Exercise details
Return nothing but the lines from the line with "Screen dimensions: 1228x648" through the last line of the entries that follow, copied exactly and free of pictures.
[[ Exercise material, beginning ]]
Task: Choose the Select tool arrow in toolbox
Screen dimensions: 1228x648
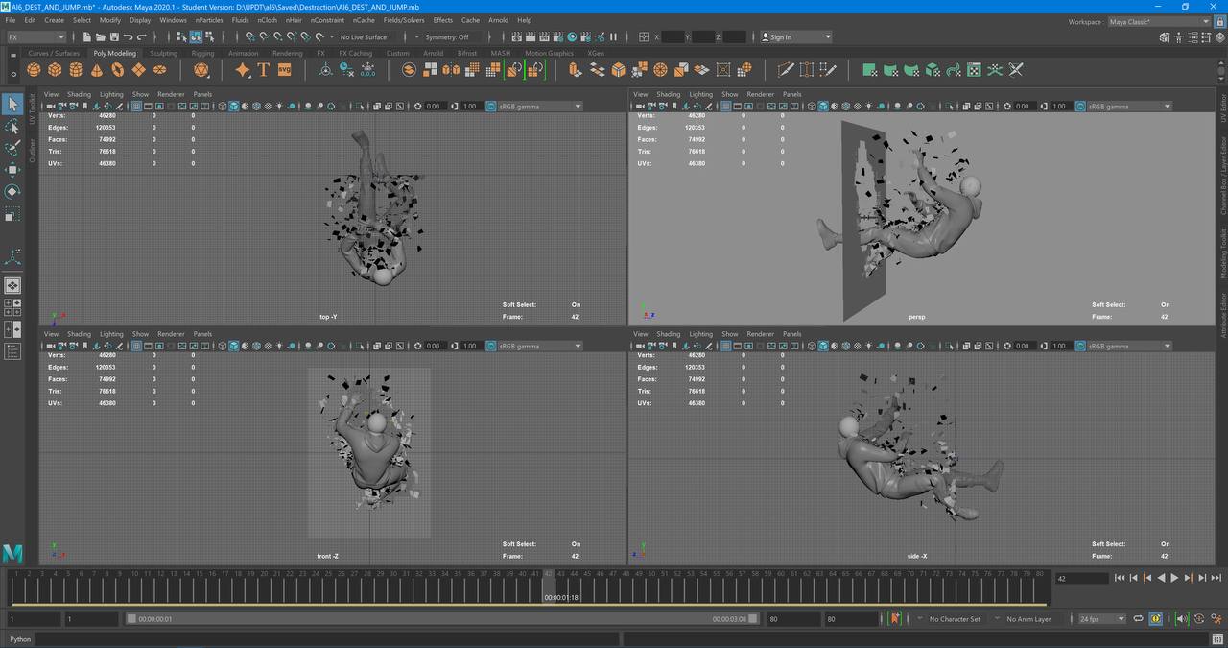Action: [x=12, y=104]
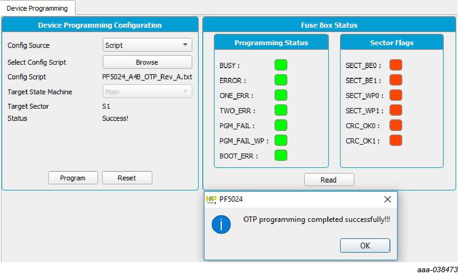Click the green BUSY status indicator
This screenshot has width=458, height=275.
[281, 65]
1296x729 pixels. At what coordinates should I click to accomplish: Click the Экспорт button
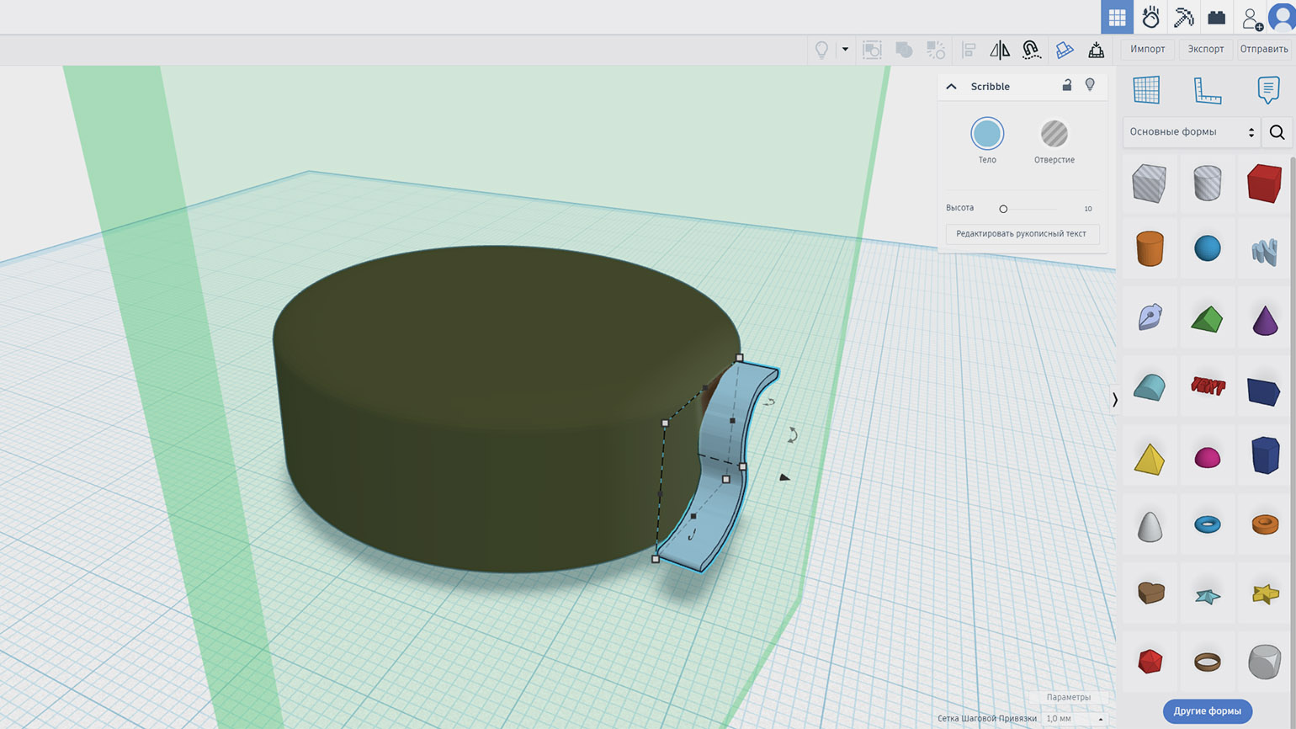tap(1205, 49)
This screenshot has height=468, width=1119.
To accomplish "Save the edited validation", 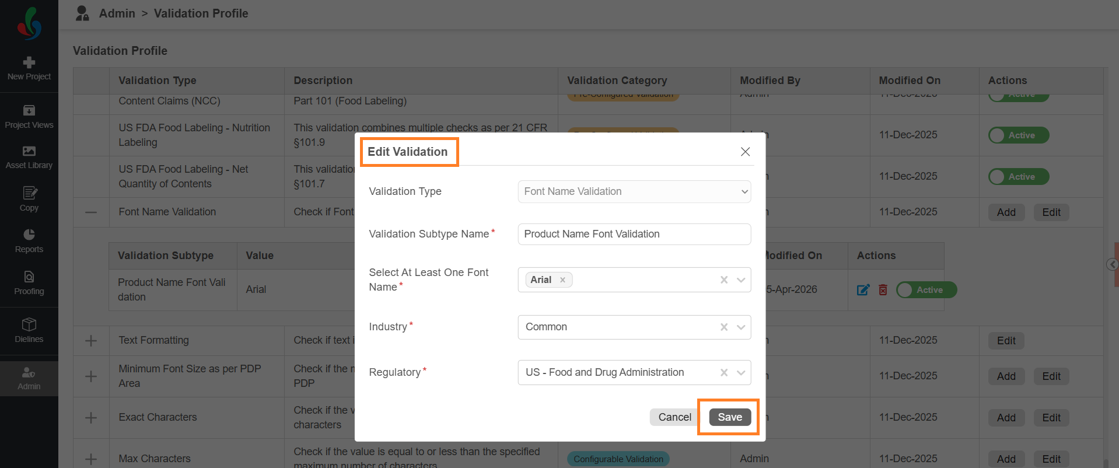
[[ Exercise material, end ]]
Written response
Screen dimensions: 1228x648
Action: [x=12, y=104]
Click the green BUSY status indicator
This screenshot has width=458, height=275.
[281, 65]
1296x729 pixels. At what coordinates should I click to accomplish: Click the Экспорт button
tap(1205, 49)
This screenshot has height=468, width=1119.
To accomplish "Save the edited validation", 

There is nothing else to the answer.